A personal response to the constitutional change being forced on Norfolk Island by Australia. Will we lose far more than we gain?

Sunday, April 09, 2006

SPEAKING UP ABOUT THE NORFOLK LANGUAGE

In a 1914 Memorandum relating to Norfolk Island, Atlee Hunt, Secretary of the Commonwealth's Department of External Affairs, referred to "The Local Jargon" of Norfolk Island as follows:

"It is not picturesque nor effective, and justifies its description as "a barbarous attempt to garrotte the English language". Its use contributes to maintain a spirit of exclusiveness among these folk, and for this reason, as well as because it has no merits to justify its continual existence, it is hoped that its employment may be discouraged in every way."

A new rule introduced in our school in 1915 forbade the use of anything but "the King's English" being spoken during school hours.

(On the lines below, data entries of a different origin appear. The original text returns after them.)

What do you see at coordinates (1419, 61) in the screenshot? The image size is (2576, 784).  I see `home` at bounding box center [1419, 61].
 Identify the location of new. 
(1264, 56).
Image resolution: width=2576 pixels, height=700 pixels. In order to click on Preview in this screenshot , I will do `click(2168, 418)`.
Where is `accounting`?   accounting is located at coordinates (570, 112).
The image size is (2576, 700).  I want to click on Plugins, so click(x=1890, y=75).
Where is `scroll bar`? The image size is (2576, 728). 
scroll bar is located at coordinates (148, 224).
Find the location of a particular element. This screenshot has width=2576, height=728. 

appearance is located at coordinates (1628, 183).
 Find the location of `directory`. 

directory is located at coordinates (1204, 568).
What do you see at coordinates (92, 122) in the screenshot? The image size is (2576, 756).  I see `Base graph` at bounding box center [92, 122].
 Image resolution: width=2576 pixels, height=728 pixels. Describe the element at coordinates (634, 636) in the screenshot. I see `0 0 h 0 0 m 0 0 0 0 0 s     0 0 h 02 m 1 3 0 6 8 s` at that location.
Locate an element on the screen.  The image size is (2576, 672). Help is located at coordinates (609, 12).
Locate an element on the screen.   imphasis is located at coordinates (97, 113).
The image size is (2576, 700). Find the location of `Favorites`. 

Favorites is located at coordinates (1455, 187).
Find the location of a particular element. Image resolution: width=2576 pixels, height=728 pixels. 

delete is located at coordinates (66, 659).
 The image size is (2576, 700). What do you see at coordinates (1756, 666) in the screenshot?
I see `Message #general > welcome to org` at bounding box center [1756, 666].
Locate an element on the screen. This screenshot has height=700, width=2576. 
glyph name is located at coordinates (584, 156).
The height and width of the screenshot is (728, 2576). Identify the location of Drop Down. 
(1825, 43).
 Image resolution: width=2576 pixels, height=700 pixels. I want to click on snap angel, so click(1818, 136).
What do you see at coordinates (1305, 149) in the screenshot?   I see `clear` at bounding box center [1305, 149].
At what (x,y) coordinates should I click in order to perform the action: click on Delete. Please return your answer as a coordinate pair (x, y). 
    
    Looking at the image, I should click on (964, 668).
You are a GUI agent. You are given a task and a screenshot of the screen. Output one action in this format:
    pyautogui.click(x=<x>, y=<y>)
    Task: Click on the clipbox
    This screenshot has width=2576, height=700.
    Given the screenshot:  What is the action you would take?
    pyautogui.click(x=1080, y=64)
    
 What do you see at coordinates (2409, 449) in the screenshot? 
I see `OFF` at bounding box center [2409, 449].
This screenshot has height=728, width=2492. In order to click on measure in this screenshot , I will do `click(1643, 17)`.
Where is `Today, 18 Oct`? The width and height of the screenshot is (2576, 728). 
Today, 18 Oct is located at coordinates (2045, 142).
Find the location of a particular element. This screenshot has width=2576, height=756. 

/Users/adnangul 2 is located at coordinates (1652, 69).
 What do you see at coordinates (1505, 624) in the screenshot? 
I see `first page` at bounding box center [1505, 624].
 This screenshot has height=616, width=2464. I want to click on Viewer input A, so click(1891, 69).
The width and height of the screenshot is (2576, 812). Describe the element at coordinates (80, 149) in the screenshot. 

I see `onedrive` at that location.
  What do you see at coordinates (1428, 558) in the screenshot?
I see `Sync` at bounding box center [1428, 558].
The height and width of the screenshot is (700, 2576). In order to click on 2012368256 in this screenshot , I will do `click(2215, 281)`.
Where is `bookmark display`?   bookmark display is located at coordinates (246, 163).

The penalty for lapsing into Norfolk was to copy out 100's of lines to the effect that "I must not talk gibberish at school." Anderson, the headmaster at the time, predicted the Norfolk language would die out in a few generations.

Fortunately, banning the language could not extinguish it....in fact, it may well have led to its being used more fervently in defiance. Culture is something that not only sustains a people in adversity, but is often stimulated by it. The language was the natural means by which the people of this island communicated and interacted with one another. Only the Norfolk idiom can express those things that are peculiar to the island, both tangible and intangible. They are not easily translated into English.

In 2004 the JSC Committee recommended the preservation of the Norfolk language. (Funny how Australia's policies are always changing, while Norfolkers have steadily stuck with the same aspirations from Day One.) A worthy aim, on the surface. But when Australia takes on a cause like the Norfolk language, it is a bit of a worry, especially when they state that it is "in Australia's national interest". Here is a nation which thinks it understands Aboriginal culture just because it acknowledges traditional owners on public occasions, organises the occasional dance display, and hangs a bit of Aboriginal art here and there. The track record on Aboriginal culture is not good.

Now when people talk about preserving things, I have images of museums, with dinosaur bones, small animal foetuses in bottles, or stuffed animals displayed in their "natural setting." But it doesn't matter how much money you throw at something to preserve and display it, or even to record, document and teach it, you will not breathe life into it.

Language, like other aspects of culture, cannot be kept alive by being isolated, described, analysed, dissected etc or kept in a showcase. It is kept alive by being spoken and used by the people who have grown up with it. It is a living thing, and expresses ideas, personal characteristics, feelings, values, activities, and shared memories that belong to those people.

Now if you succeed in squashing the spirit of those people, changing the way they deal with and interact with one another and altering their social and cultural environment.......

If you make it difficult for them to pursue those activities which have sustained the community for two centuries, and turn the island into a place that their families and young people can no longer call home......

If you take away away their distinct identity and substitute the "Average Australian" one......

Then no amount of documenting or teaching alone will keep that language alive.

The language, and the Norfolk traditions, character, values and activities it describes will just become museum relics, like other aspects of the island's unique culture.

If Australia's plans for property taxes are brought to fruition......

If we lose our control over Immigration.....

If our Norfolk people are displaced by a homogenised Australian community.......

we may no longer have anyone left here who speaks or understands Norfolk...or even cares!